What if we were to allow ourselves actual margin in our days for unhurried delight in the life we have?
Faithfulness in Place
Where are you as you read this article? Maybe you’re sitting at your office computer, or scrolling on your couch at home, or crammed uncomfortably close to another person on the train. Whatever the case, God wants you to live faithfully in the place where he has put you.
In the second part of Faithfully Present, Ramsey helps us to think about how we can cultivate attentiveness to place. Fans of Wendell Berry won’t be surprised to see him quoted and his ideas influencing Ramsey. We’re encouraged to be faithfully present in our physical spaces, our relationships, and our bodies—all with our eyes on the heavenly places we’ll one day bodily inhabit with Jesus.
Ramsey identifies one of the biggest obstacles in this quest:
Perhaps no greater way do we experience this temptation today—the desire to transcend where we presently are—than through the small rectangular screens that we carry around in our pockets. (108)
For all the connection that technology allows, we’ve actually become lonelier. Our screens give us the illusion of limitlessness. And instead of freedom, we find only slavery to the endless possibilities—hardly the abundant life Jesus promises (Jn 10:10). We can sit with our families in the living room, all scrolling on separate devices, looking for something to satisfy or entertain and all the while missing out on the gift of being present with each other.
Our screens give us the illusion of limitlessness. And instead of freedom, we find only slavery to the endless possibilities.
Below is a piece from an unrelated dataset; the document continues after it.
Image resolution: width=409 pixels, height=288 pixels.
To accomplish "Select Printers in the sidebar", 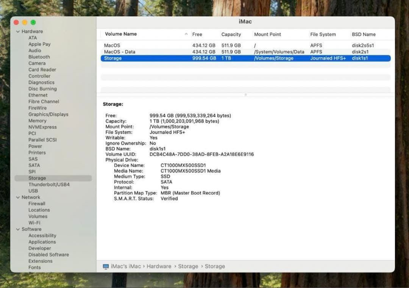I will point(37,152).
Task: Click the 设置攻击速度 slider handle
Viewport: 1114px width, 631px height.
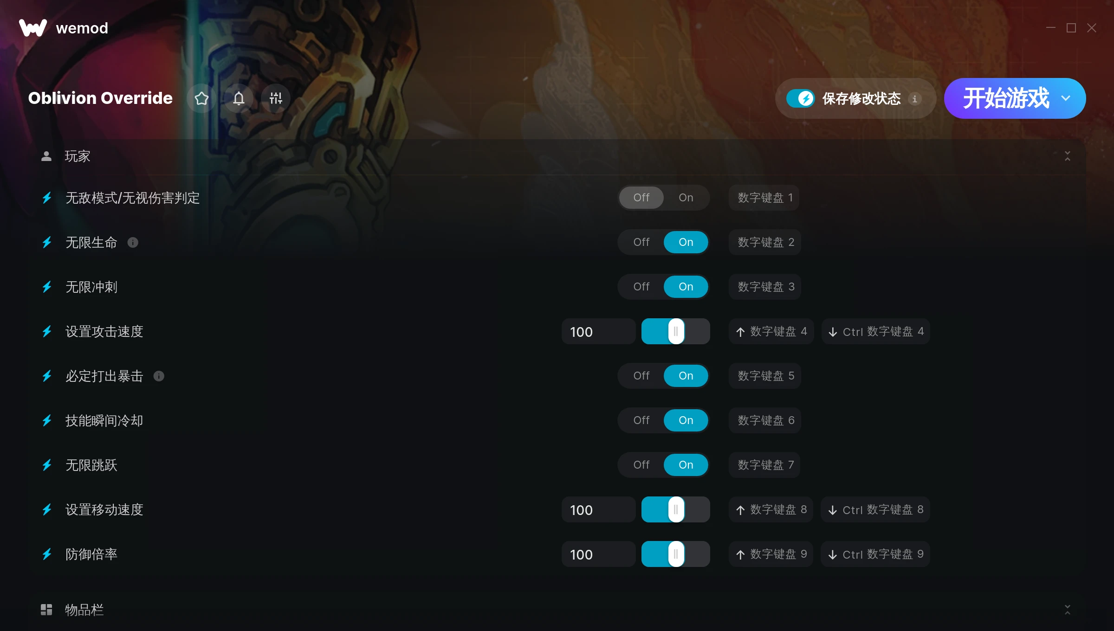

Ramsey grounds his whole discussion of place in the place we truly belong: heaven. To dwell on our eternal home may seem like avoiding being faithfully present in our lives here and now. But Ramsey says it’s the opposite: “If we are to be a faithful presence in this world, then heaven is exactly what we need to have more on our minds” (141).
Only when we truly grasp the endless perfection of our home with Jesus are we freed not to treat this life as ultimate. We don’t need to be everywhere and do everything here, because fullness of life is to come. As heirs of eternal life, we’re gloriously free to be faithfully present in this life. We can serve the people around us, see opportunities for mission in our ordinary days, and stop worrying about what we could be missing out on. In the end, if we receive what God chooses to give us, we won’t miss out on anything.
Embrace Your Limits
We spend so much of our lives in a haze not dissimilar from my post-nap confusion. We forget what time it is. We forget where we are. And most significantly, we forget whose we are. Knowing more and more of the God who has all time and every place in his hand frees us to be faithfully present here and now. Here’s some helpful diagnostic questions as you consider Ramsey’s insights from Faithfully Present: Where are you pretending to be limitless?
Do you say yes to everything, pretending you have unlimited time, instead of taking the (initially) harder road of embracing your limits?
Do you ignore the God-given limits of your body, pushing yourself into burnout because you don’t want to miss out on any experience or achievement?
Do you pour yourself into maintaining close relationships with all your friends from past seasons and places through social media, while ignoring the friends, neighbours, and church members in your own place?
There’s a better way. Remember the faithful presence of God with you wherever you are, and then seek to and serve him right here, right now.